The very technology that makes our lives easier and facilitates smooth real estate transactions is also a tool fraudsters are using to impersonate agents and target consumers who are blissfully unaware of their tactics. 

Blissfully, that is, until their money disappears without a trace. 

Real estate transactions are notoriously complicated, involving multiple parties (up to 10) and lacking an established and closed system to both verify and protect payments.

Meanwhile, fraudsters have the following in their favor: 

  • Data on property listings is publicly available (including the list price)
  • Real estate transactions involve large amounts of money
  • Up to 10 people are involved and discussing the terms of the transaction

Real estate scammers have also become skilled at breaching broker and title agency systems, at which point they can deploy AI-enabled tactics to impersonate real estate professionals through email, text, social media, and phone calls. 

Consumers who are unaware of these tactics (and the technology behind them) make easy targets. 

#2—Buyers, sellers, and agents are under pressure to close quickly

Last year’s difficult market conditions—from low inventory to high mortgage rates and rising home prices—have increased pressure on both agents and their buyer and seller clients to close quickly. 

Scammers are capitalizing on that situation, playing on the fears of buyers who just want the sale to close already so they know they don’t have to start the home search all over again. 

Cybercrime rings have taken aim at U.S. real estate transactions at an alarming rate. Consumers and their real estate service providers need to take extra precautions in every transaction, including verifying identity and banking details, to ensure payments are made securely and safely.

Katie Pierce

Assistant to the Special Agent In Charge, Global Investigative Operations Center (GIOC) at the U.S. Secret Service

#3—Lack of fraud awareness and education is hurting everyone involved

Wire fraud is not a new thing. Yet, according to CertifID’s report, one in two (51%) surveyed consumers admitted they were insufficiently aware of the risks of real estate fraud prior to closing. 

That’s roughly equivalent to the level of education provided to buyers and sellers by their agents, title agencies, and attorneys: 60% indicated they received little to no education on the risks of real estate fraud from the industry professionals involved in their transaction. 

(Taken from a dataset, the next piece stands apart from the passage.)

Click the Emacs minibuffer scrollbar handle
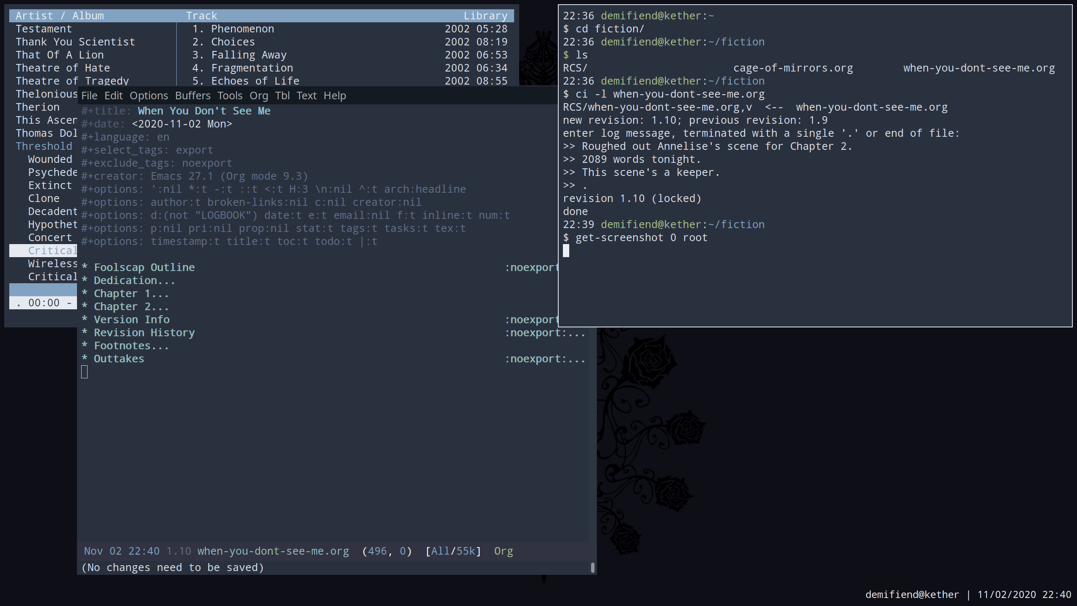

The lesson here: Never assume your client knows the risks. And be prepared to have this conversation with them before they become a target. 

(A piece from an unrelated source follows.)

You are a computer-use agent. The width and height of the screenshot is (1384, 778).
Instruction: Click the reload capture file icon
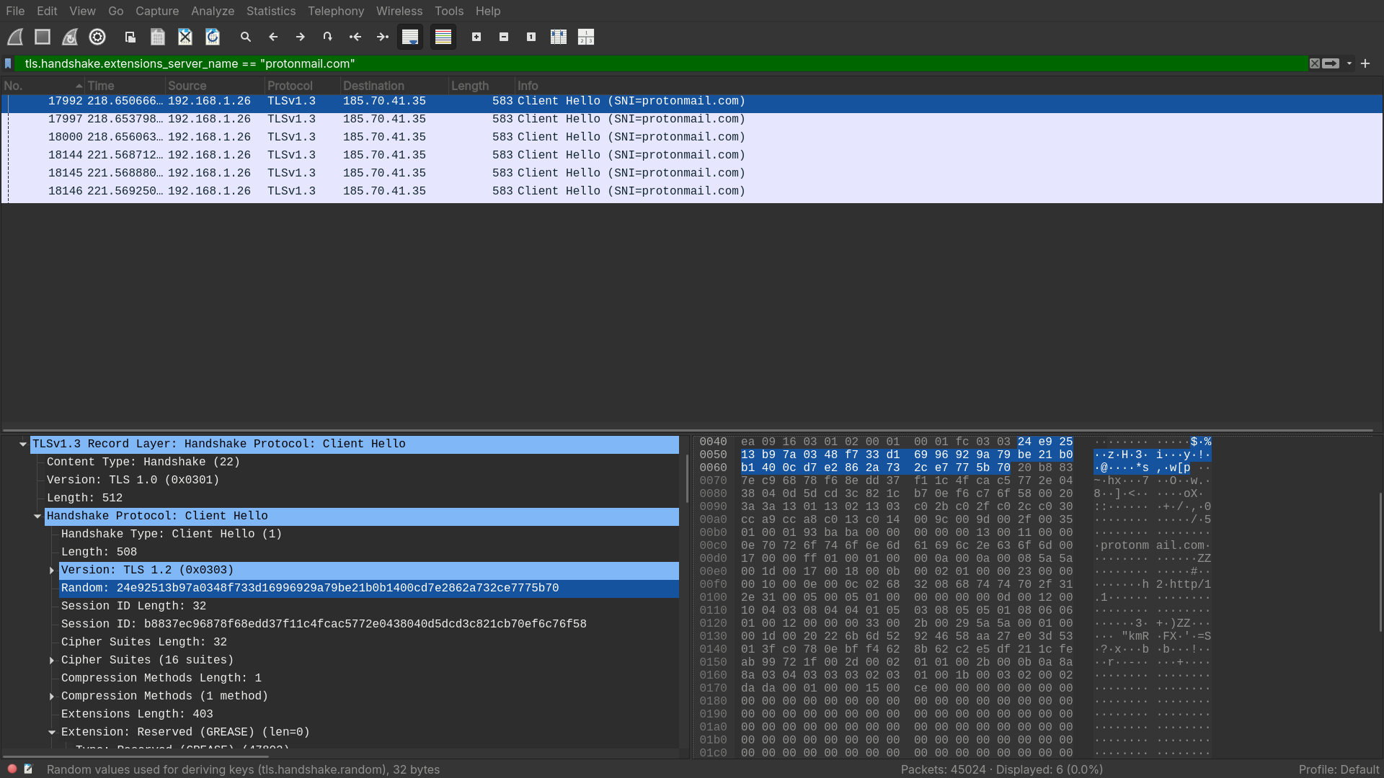click(x=213, y=37)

Heightened risk for consumers aged 65 and up

Fifty-one percent of the general public is insufficiently aware of the risk of real estate fraud, but among consumers aged 65 and up, 63% admitted they were either somewhat aware or not at all aware of the risks. And a full three-quarters (75%) indicated they’d received minimal or no education on fraud risks. 

Considering this group is also the most likely to make all-cash purchases, the stakes are considerably higher. 

So, who should be responsible for educating buyers and sellers about the risks? 

More than two-thirds (71%) of consumers say they expect their real estate agent or another professional involved in the transaction to take the initiative and get them up to speed on what scammers are doing and what they can do to protect themselves. 

The real estate industry has a lot of work to do when it comes to educating consumers and putting guardrails in place that protect real estate transactions. This report highlights the particularly high risks in real estate transactions which involve multiple parties being impersonated, unsuspecting consumers, large sums of money, and lack of strong protections. It’s imperative that the industry comes together on behalf of the consumer, to step up its effort to fight fraud, and to create a safer customer experience.